Saat di universitas, barulah Jennifer mendapat sedikit pencerahan. Ia bertemu dengan laki-laki yang mengenalkannya pada agama yang selama ini belum pernah ia dengar sebelumnya. Ia pun mulai mempelajari agama Hindu, Budha, Yahudi, Shinto dan lainnya. Namun, itu semua masih belum mampu menjawab keraguan Jennifer selama ini.
Jeniffer akhirnya menikah dengan laki-laki yang mengenalkannya pada berbagai agama tadi. Ia mulai berbenah dan menitih karir hingga berjalan dengan baik. Namun, hidup Jennifer lagi-lagi diuji. Menurut dokter, Jennifer tak mampu mempunyai anak dikarenakan kebiasaan alkohol dan narkobanya pada masa lalu.
Walau demikian, Jennifer tak menyerah. Ia tetap berdoa kepada Tuhan agar dapat dikaruniai seorang anak. Doanya terjawab, Jennifer ternyata hamil. Kesenangannya meluap karena dapat membuktikan bahwa dugaan sang dokter salah. Jennifer berdoa agar diberkati anak laki-laki yang matanya mirip dengan sang ayah, dan rambutnya pirang seperti sang ibu. Tak disangka, deskripsi sang anak sangat mirip dengan yang ia inginkan.
Tak sampai di situ, Jennifer kemudian mengalami baby blues. Gangguannya ini bahkan mengakibatkan retaknya rumah tangga Jennifer bersama suami. Hidupnya kembali terpuruk.
Di saat itulah, Jennifer banyak merenung. Ia juga sering mengakses Chat Room. Di sana ia bertemu dengan seorang muslim. Kemudian Jeniffer mulai menceritakan berbagai keluh kesahnya dan keraguannya terhadap Yesus.
Kehidupan Jennifer makin memburuk. Rumah tangganya hancur, bahkan bedampak pula pada karirnya. Ia dinyatakan tak dapat lagi bekerja karena masalah leher yang dialaminya. Makin depresi, Jeniffer memutuskan untuk meminum pil untuk mengurangi kecemasannya itu. Namun, lagi-lagi hal tersebut tak dapat banyak membantu.
Setelah menceritakan lagi masalahnya kepada muslim yang pernah dikenalnya, muslim tersebut pun akhirnya membantu Jennifer. Ia meminta jenifer untuk melakukan mandi sekujur tubuhnya, dari kepala hingga kaki.

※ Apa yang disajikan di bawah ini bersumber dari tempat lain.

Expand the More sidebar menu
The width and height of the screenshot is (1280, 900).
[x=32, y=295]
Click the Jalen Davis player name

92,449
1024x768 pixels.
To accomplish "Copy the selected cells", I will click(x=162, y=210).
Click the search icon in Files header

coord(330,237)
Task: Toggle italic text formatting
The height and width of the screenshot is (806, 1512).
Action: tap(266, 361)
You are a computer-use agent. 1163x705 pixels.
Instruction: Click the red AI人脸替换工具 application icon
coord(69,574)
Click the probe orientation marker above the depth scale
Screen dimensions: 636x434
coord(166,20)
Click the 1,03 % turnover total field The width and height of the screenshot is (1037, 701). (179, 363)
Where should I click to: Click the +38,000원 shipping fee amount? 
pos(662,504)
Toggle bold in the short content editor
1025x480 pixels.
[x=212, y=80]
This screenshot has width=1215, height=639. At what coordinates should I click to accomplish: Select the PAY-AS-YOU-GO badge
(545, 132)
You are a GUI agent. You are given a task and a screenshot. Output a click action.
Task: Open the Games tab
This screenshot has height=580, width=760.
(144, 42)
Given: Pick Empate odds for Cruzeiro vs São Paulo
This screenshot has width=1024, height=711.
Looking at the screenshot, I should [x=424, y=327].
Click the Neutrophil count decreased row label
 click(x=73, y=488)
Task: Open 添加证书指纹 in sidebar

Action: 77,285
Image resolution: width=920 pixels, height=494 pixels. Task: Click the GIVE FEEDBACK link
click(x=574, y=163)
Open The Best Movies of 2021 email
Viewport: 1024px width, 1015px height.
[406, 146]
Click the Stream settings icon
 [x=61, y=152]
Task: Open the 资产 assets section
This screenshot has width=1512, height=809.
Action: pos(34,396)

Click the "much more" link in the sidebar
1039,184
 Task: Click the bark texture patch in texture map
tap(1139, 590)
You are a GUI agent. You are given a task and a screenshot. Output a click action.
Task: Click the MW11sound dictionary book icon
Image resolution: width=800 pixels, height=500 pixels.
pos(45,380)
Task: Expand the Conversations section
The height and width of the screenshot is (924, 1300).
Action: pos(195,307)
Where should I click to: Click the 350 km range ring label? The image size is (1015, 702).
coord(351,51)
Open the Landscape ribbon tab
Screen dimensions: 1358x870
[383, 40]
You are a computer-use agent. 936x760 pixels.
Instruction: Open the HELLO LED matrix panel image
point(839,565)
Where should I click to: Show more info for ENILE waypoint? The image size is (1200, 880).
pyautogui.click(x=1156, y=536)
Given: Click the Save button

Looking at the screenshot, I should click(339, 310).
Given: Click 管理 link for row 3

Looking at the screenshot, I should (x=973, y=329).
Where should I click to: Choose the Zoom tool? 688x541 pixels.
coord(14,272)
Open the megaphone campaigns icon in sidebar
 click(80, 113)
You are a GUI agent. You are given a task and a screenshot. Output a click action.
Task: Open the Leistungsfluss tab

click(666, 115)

Kemudian meminta Jennifer juga untuk menenangkan diri dan hanya memikirkan tentang Tuhan. Saat itu, Jennifer mengalami pengalam yang tak akan pernah ia lupakan. Seketika tubuhnya menggigil. Ia merasakan kehadiran Tuhan yang sesungguhnya.
Perasaan seperti ini belum pernah ia rasakan. Ketenangan dan kedamaian merasuk ke dalam jiwanya. Beban hidup Jennifer perlahan semakin ringan seakan ada yang membantunya.
Setelah mendapat pengetahuan lebih banyak tentang Al-Qur’an dan Injil. Semua mulai terasa logis bagi Jennifer. Ia pun kemudian memutuskan untuk memeluk agama Islam. Perjalanan yang dimulai pada usia 8 tahun berakhir dengan manis.